Situasi ini menimbulkan keresahan. Warga di sejumlah wilayah, termasuk Pringsewu Selatan, kini menyatakan akan melakukan aksi protes kepada Pemkab Pringsewu untuk menertibkan kegiatan pemasangan jaringan FTTH yang dianggap tidak sesuai aturan.
“Kami akan menolak dan meminta pencabutan tiang jaringan internet yang tidak memiliki izin dari pemilik lahan. Kami siap melakukan protes,” tegas salah seorang warga pada Minggu (16/11/2025).

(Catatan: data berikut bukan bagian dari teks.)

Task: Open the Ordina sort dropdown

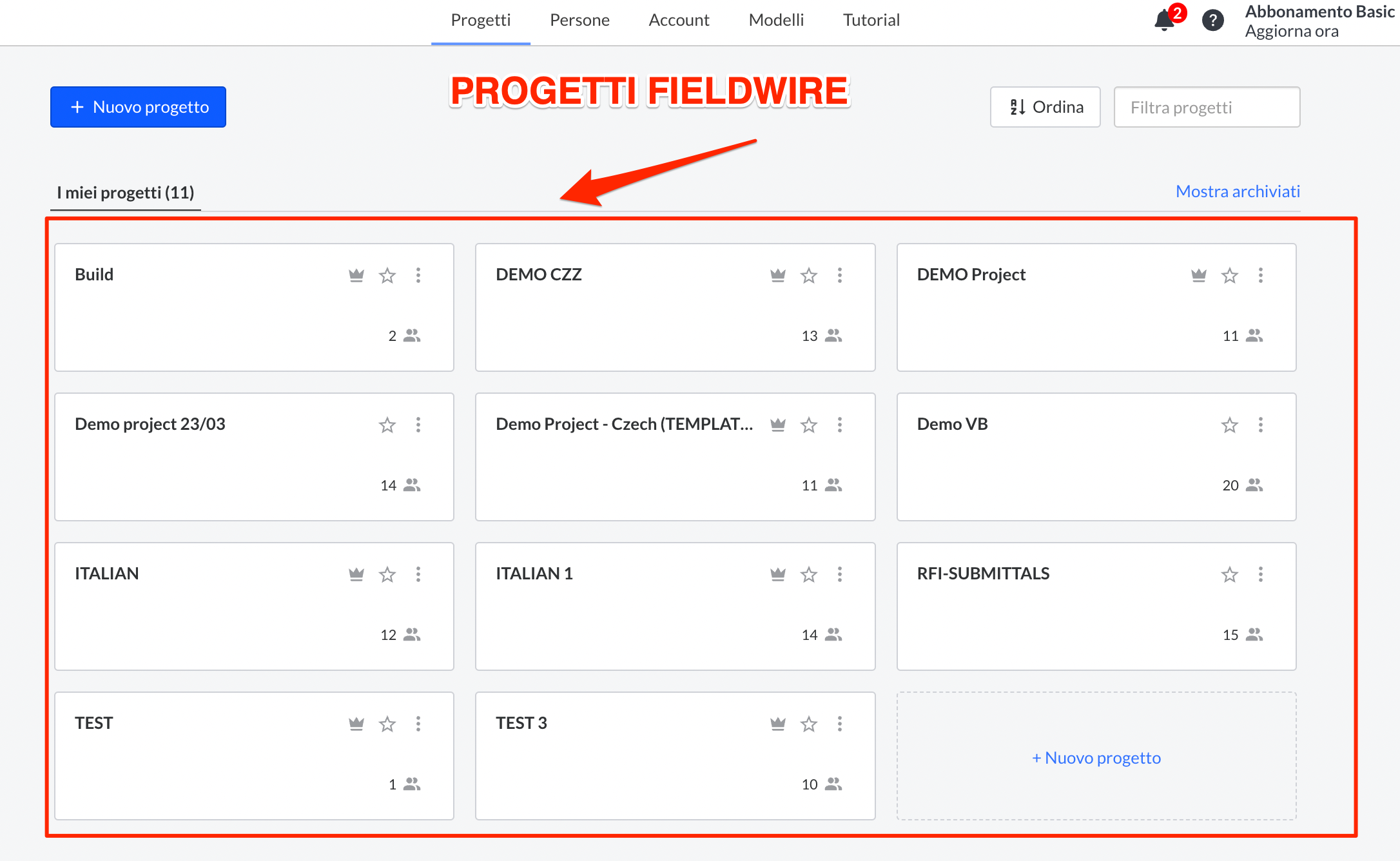Action: [x=1045, y=107]
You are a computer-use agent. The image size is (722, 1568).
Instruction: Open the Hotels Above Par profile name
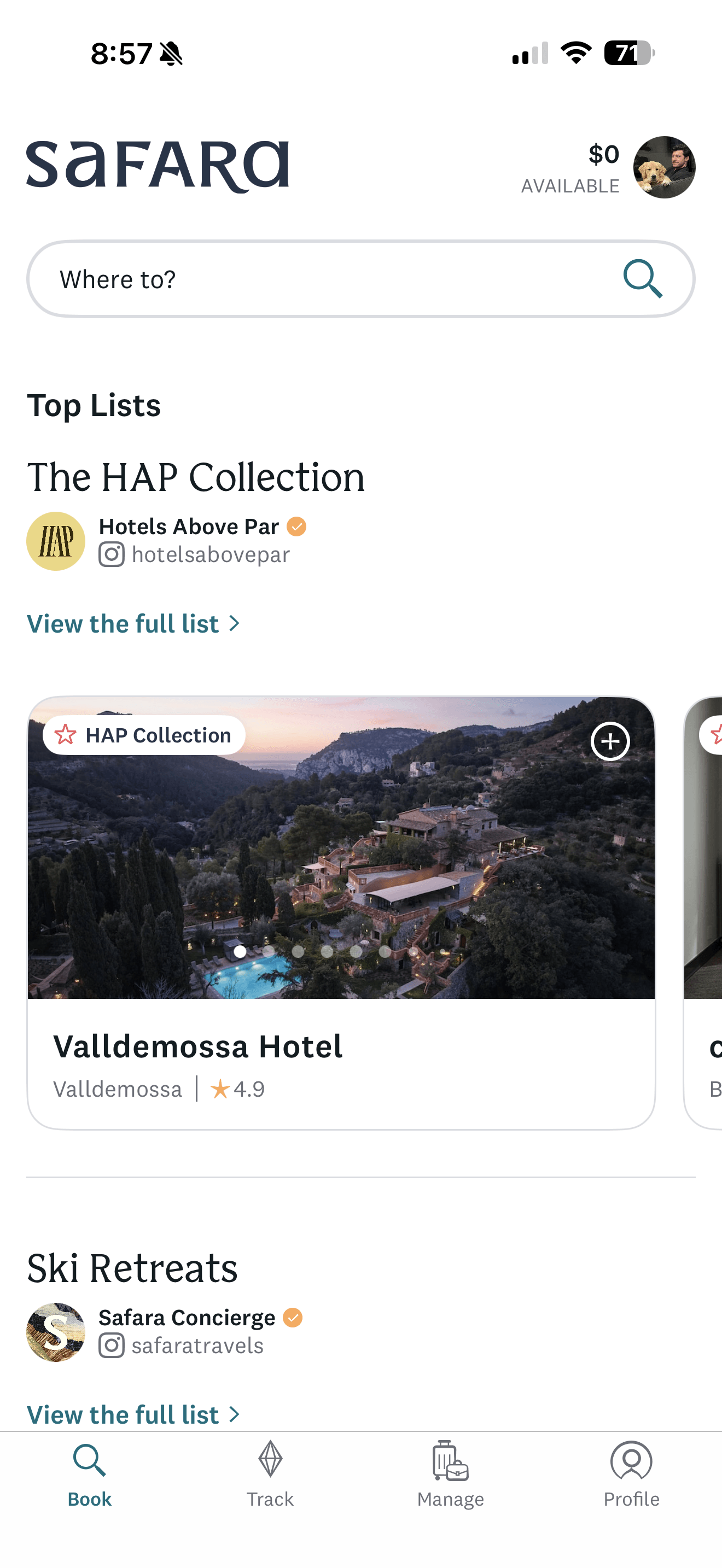click(x=189, y=526)
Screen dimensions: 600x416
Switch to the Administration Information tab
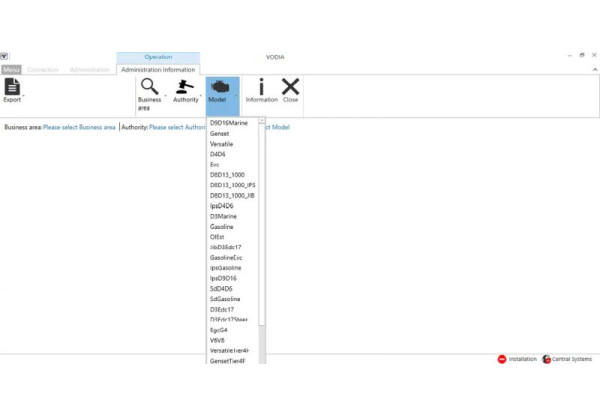[158, 69]
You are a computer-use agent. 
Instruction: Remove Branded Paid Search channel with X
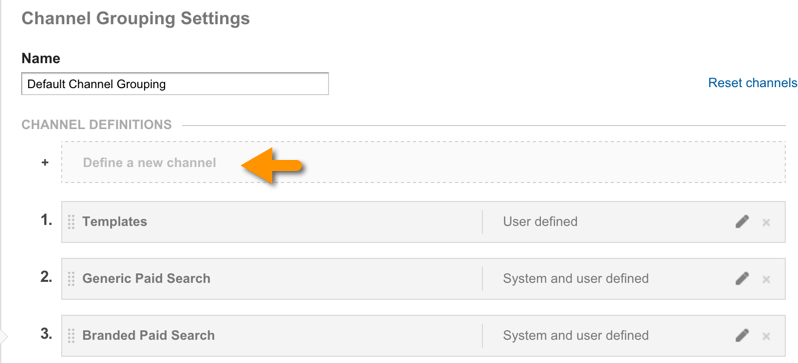click(766, 336)
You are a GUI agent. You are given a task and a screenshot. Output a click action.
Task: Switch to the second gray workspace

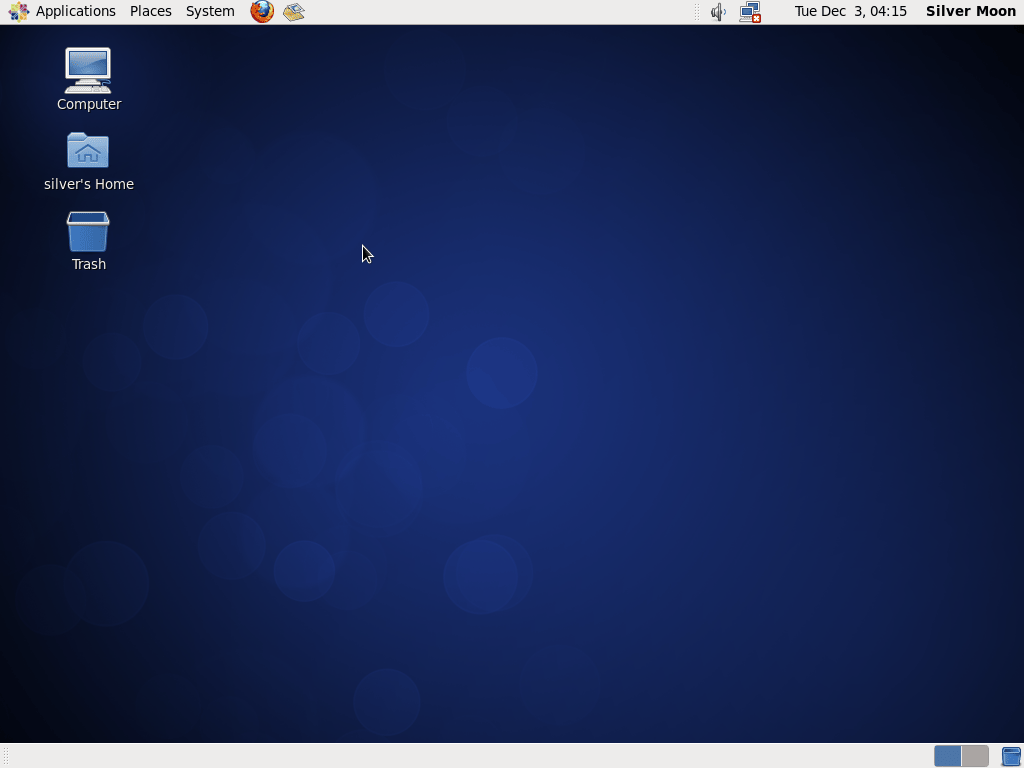click(x=975, y=756)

Sementara itu, redaksi telah melakukan konfirmasi resmi melalui Surat Konfirmasi No. 23/Konfr/XI/2025 kepada perwakilan vendor jaringan internet yang diduga ZTE di Kabupaten Pringsewu. Namun hingga berita ini diturunkan, belum ada jawaban, sanggahan, ataupun klarifikasi dari pihak perusahaan.
Informasi lebih lanjut yang dihimpun menyebutkan kembali adanya dugaan praktik pemotongan kompensasi oleh oknum tertentu yang mengaku sebagai perwakilan perusahaan, sehingga memperkuat kecurigaan adanya penyimpangan dalam pelaksanaan proyek tersebut.
Masyarakat berharap Pemkab Pringsewu segera turun tangan melakukan audit, menertibkan vendor yang bermasalah, dan memastikan seluruh kegiatan jaringan utilitas mematuhi regulasi serta memberikan kompensasi secara adil dan transparan.